A Sleight of Shadows Returns Readers to Kat Howard’s Unseen World

It’s been six years since Kat Howard’s An Unkindness of Magicians was released, and many readers had likely assumed that novel (with its fairly conclusive, albeit bittersweet ending) was the end of the story of the Unseen World. The arrival of sequel A Sleight of Shadows feels like a welcome gift, and although it never quite reaches the heights of its predecessor—let’s not kid ourselves, An Unkindness of Magicians is honestly just excellent—it’s an enjoyable enough journey that gives us greater insight into the first book’s most memorable character.
Of course, releasing a sequel after so many years have passed comes with its own unique set of challenges—readers and critics may well have forgotten the characters and events of the first novel, and the stakes of the world Howard created no longer feel as immediate as they probably once did. But for those who enjoy when their fantasy looks a little more like the contemporary world we inhabit than a far-off realm with brand new social and political hierarchies to unravel, Howard’s Unseen World still has plenty to offer.
New POVs are introduced, including a local teen who’s only just discovered her magical abilities and the cruel head of House Morgan, whose fury at being denied an easy path to access the power she sees as her due makes for an intriguing new angle with which to enter this story. But its more limited scope may frustrate some readers who were hoping for a more expansive follow-up. (Or, who, for whatever reason didn’t particularly like Sydney, as it is her rage and grief that powers the bulk of this sequel.)
A Sleight of Shadows picks up almost immediately following the end of An Unkindness of Magicians. The Unseen World is reeling in the wake of the Turning that put House Propero in charge and changed the way magic is accessed by any magician that seeks to use it. Sydney, former champion of the newly founded House Laurence, feels lost and isolated without her magic and does daily exercises in an attempt to coax (or force) some portion of her power into reappearing.
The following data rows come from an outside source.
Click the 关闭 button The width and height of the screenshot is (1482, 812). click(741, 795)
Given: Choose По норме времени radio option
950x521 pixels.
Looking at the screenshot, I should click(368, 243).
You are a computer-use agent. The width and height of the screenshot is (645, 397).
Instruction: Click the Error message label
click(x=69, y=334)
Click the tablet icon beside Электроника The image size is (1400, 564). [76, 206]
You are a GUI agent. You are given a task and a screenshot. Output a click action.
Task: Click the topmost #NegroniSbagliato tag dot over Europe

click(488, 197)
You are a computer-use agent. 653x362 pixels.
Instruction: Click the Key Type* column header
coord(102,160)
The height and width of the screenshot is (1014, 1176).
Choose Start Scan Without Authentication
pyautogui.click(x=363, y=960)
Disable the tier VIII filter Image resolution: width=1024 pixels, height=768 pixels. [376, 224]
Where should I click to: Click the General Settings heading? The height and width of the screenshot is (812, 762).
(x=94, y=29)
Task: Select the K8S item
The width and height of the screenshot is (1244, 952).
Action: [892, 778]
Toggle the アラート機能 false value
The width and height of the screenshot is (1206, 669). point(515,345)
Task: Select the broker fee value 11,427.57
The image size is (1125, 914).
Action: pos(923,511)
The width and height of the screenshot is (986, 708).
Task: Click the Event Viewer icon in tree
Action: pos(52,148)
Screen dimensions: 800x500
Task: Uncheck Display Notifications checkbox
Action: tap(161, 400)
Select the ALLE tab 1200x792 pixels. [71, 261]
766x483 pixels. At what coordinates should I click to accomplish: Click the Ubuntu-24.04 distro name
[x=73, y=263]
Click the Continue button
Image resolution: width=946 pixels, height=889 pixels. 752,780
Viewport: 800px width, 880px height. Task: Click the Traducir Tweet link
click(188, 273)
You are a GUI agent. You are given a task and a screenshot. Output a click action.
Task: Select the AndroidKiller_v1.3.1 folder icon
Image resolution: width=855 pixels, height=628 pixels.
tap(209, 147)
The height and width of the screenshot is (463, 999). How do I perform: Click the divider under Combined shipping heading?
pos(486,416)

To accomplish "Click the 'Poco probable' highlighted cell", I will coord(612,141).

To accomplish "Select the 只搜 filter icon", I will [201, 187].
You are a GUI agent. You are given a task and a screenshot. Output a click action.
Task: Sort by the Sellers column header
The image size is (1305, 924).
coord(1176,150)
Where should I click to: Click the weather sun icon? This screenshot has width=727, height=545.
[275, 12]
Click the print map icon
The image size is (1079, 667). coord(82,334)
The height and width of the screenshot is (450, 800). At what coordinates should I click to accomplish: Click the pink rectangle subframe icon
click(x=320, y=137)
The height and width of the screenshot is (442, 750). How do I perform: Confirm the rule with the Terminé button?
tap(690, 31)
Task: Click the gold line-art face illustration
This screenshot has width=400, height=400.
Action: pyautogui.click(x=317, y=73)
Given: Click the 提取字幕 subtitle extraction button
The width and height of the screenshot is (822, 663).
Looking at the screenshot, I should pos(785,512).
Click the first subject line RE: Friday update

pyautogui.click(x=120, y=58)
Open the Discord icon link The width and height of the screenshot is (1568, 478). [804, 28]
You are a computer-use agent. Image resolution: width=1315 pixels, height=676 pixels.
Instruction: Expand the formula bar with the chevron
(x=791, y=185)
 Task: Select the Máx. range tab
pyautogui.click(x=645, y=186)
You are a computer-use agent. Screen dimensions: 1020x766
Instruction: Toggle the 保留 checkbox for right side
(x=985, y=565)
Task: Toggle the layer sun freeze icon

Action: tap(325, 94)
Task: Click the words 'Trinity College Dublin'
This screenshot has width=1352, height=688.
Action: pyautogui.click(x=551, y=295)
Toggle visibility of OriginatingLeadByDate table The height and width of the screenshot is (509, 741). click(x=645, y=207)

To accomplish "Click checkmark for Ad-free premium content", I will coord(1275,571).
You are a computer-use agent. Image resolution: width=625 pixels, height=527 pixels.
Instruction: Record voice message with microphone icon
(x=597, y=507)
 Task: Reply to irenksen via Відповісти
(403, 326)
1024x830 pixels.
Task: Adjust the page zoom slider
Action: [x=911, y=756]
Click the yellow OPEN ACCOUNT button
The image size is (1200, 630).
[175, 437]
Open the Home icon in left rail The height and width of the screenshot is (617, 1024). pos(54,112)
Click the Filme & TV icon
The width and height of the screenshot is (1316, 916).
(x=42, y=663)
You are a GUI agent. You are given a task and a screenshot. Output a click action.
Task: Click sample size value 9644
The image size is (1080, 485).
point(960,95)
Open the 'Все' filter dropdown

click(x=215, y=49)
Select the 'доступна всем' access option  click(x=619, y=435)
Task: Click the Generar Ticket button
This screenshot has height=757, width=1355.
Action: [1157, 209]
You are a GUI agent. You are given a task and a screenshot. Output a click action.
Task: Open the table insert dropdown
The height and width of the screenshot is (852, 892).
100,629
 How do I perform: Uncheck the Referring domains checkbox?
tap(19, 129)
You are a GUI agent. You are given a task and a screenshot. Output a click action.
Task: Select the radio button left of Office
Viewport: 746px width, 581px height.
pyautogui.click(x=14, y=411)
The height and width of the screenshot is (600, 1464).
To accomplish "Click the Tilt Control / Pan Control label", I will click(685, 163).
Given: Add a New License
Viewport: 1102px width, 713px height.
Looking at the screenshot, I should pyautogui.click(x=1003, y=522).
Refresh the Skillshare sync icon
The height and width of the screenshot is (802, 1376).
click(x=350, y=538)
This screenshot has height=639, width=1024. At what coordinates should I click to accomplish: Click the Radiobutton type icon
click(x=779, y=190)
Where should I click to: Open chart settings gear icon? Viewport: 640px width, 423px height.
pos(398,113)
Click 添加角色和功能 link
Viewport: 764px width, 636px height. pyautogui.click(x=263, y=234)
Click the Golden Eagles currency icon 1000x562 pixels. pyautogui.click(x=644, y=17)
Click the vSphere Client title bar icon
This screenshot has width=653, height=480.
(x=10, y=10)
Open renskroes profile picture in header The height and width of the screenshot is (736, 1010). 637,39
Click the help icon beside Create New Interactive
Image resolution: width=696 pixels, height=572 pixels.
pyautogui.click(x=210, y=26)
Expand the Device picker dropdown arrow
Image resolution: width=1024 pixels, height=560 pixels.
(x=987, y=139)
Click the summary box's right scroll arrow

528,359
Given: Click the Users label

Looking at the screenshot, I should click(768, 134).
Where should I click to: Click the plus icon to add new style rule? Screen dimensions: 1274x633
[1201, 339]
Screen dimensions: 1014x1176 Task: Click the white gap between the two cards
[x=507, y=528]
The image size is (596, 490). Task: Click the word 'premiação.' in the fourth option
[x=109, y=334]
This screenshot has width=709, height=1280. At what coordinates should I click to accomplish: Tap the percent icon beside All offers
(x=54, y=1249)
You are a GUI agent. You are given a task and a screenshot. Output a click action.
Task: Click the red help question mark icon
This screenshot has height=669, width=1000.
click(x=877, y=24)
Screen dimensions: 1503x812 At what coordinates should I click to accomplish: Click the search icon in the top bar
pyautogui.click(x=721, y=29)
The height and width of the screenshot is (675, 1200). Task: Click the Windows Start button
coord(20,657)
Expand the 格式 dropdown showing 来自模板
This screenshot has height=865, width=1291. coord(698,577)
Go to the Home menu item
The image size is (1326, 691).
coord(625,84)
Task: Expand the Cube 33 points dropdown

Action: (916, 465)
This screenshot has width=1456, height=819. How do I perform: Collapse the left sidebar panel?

Laurence himself is opening a school for those who possess magic but have never been formally part of the Unseen World, in an attempt to forge an easier path for those who are now as he once was. And Grace, the new Head of House Prospero and therefore the Unseen World entire, is attempting to balance the shifting needs of a system that, at its heart, is based on corruption and exploitation.
This sequel is more compact, narratively speaking, than its predecessor, and more focused on Sydney’s emotional journey. To a certain degree, this makes sense, given that its precipitating action is inextricably tied up with the fact that she lost her magic at the end of the first book. As she tries to adjust to a life without the power she’s always relied on, she must find a way to stop the slow return of the House of Shadows without the gift that allowed her to dismantle it in the first place.